Debutant writer-director Rahul Dahiya succeeds in making every episode seem so real and palpable, you will get the feeling of being there, though you would often wish you weren't.

There are some films that seduce us with starkness. G Kutta Se in Haryanvi and Hindi is not one of them.

This extraordinary film derives its unhampered persuasive powers not from posturing but from ripping apart all our perceptions of what cinema is and should be, by entering the nervous system of a patriarchal community where women are still not given the right to choose their partners.

And even if they are, this is a right men can snatch away at will.

Sex, says debutant writer-director Rahul Dahiya, is used in gender-challenged societies to negotiate the spaces that divide men from women and to bring the women to heel, preferably spiked.

On more than one occasion, a man is seen forcing himself on a woman arguing she has nothing to lose if she has sex with him.

The women's will is not just secondary, it is often non-existent. This stunning piece of cinematic invention opens with a man groping a sleeping woman and masturbating... Save your shocked responses for later. As we move ahead through Dahiya's crime-infested morally degenerate badlands at the Delhi border, the narrative is unsparing in its brutality.

The harsh merciless hinterland generates the worst kind of patriarchal prejudice and violence, as one young borderline-antisocial man Virender (Rajveer Singh) grapples with the turbulent inner world of bias mixed with a dash of modern liberalism.

Eventually, though, Virender becomes that bigoted radical automaton we see all around us, slaughtering human beings and their morale for suspected disrespect of cows, heckling young couples in the park, appointing themselves as judge and executioners of our social order.

There is an ongoing rush of urgent subtexts coursing through the veins of this virile film. But there is so much happening on the surface, we can get to what lies underneath only after we stop gawking in stunned silence at the visuals that director Dahiya has accumulated in an onrush of barbaric brilliance.

Be warned. G Kutta Se is not an easy film to watch. The camera (Sachin Singh) moves like a seething predator through the rugged landscape combing hearts and loins for signs of fugitive compassion. This fuming film stomps resolutely on all our cinematic perceptions to give us a fresh imminent and extremely disconcerting view of reality at the grassroots level.

A young girl Diksha (Vibha Tyagi), who is a hapless victim of an MMS scandal, is brutally murdered by her parents. A girl Kiran (Neha Chauhan) who dares to fall in love with a man of her choice (Nitin Pandit, brilliant) is dragged out of a hotel room while eloping and brutally humiliated on the street by the police, and a married woman who has run away with her lover is almost gang raped in a moving car.

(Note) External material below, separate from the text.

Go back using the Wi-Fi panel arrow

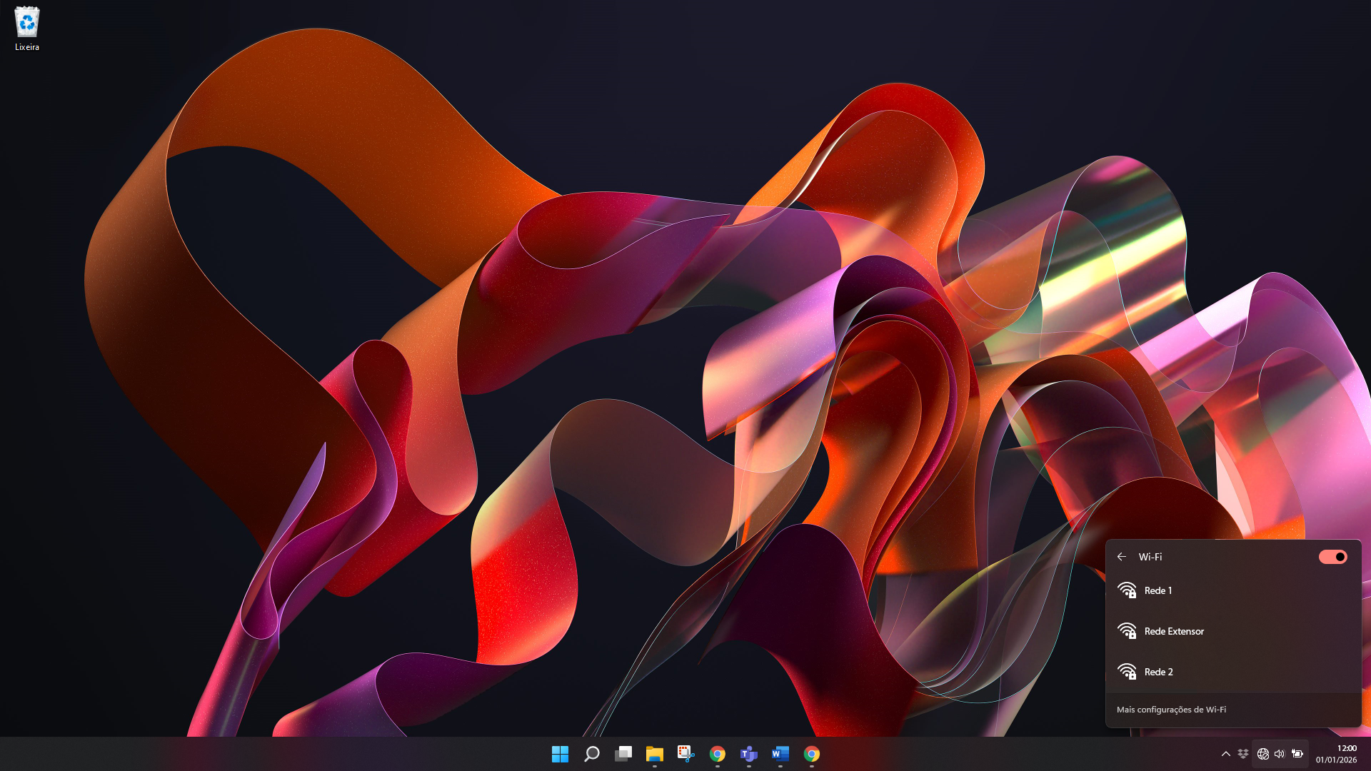pyautogui.click(x=1122, y=557)
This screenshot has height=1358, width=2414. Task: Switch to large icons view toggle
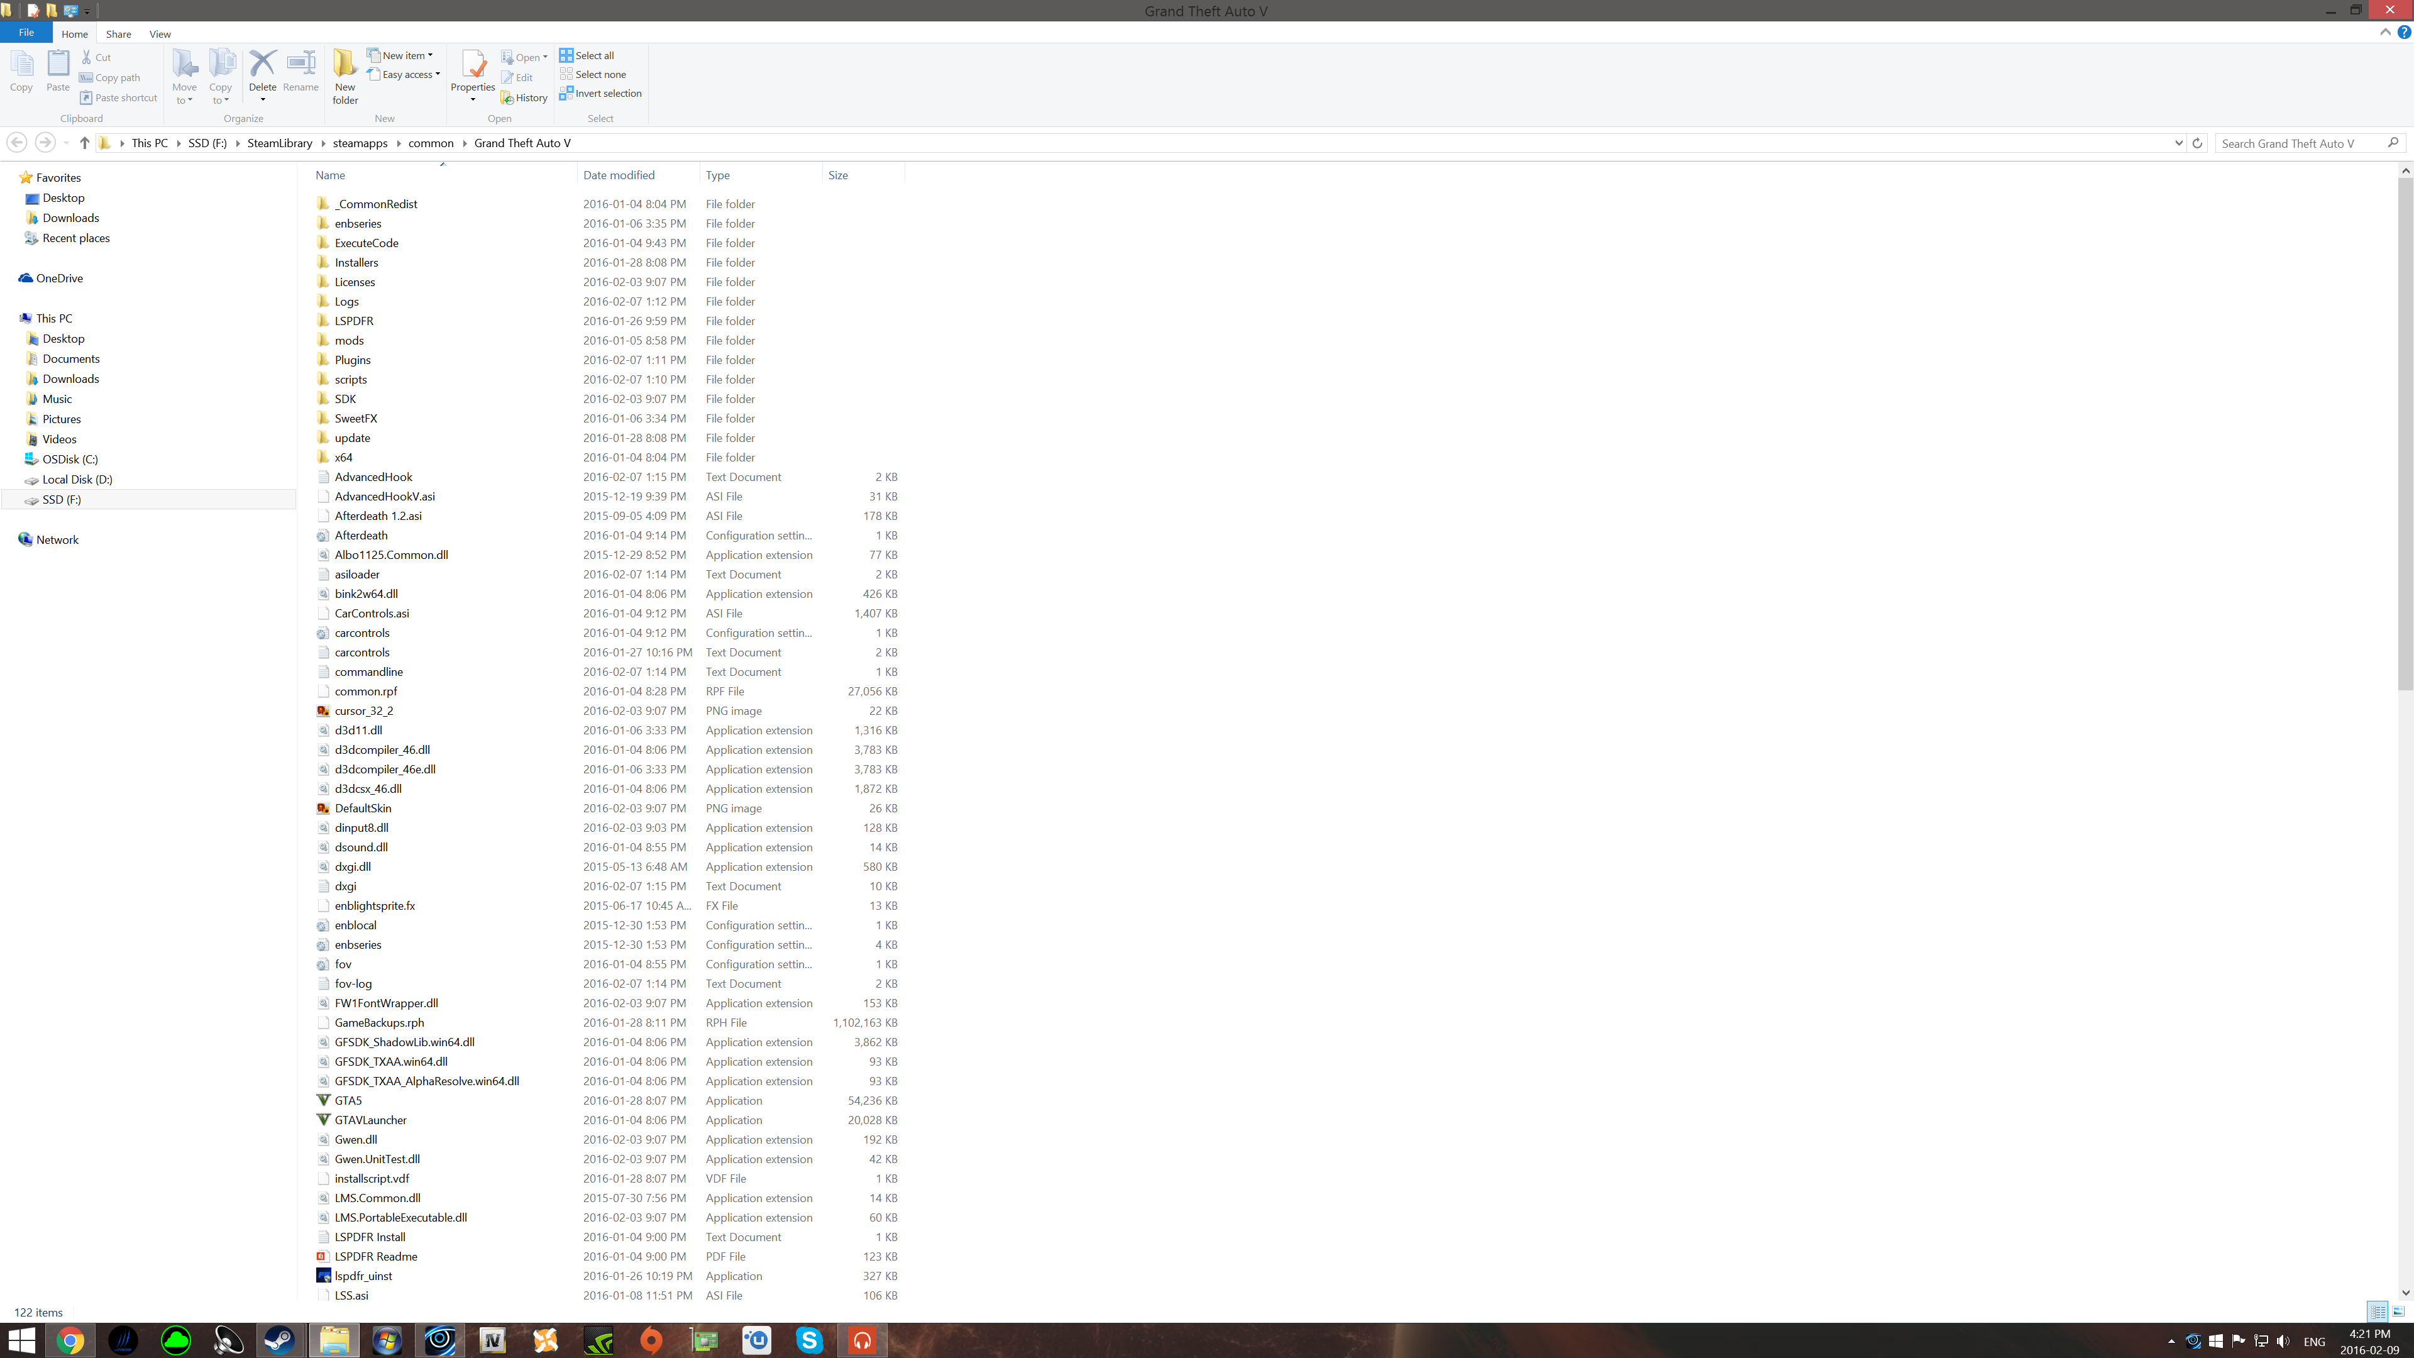(x=2399, y=1311)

The inevitability with which one catastrophic illustration of societal psychosis is heaped on another could have made this an unbearably top heavy film.

Dahiya succeeds in making every episode seem so real and palpable, you will get the feeling of being there, though you would often wish you weren't.

G Kutta Se takes an unflinching, long and hard look at tradition-sanctioned violence against women making it one of the darkest films in living memory.

The narrative moves restlessly through a series of events that seem unrelated initially, but come together finally in a damning indictment of a social order that sanctions a negotiable space for a woman's sexuality, but does not allow her to be an equal participant with the male in the process of negotiation.

This is not a film with easy solutions to age-old problems of gender discrimination. Nor does it offer us the comfort of neat cinematic solutions.

Its sexual frankness and an unrelenting view of the residual violence of 'real India' make us wince and squirm and often wish we were some place else.

If only there was a better place to run off to.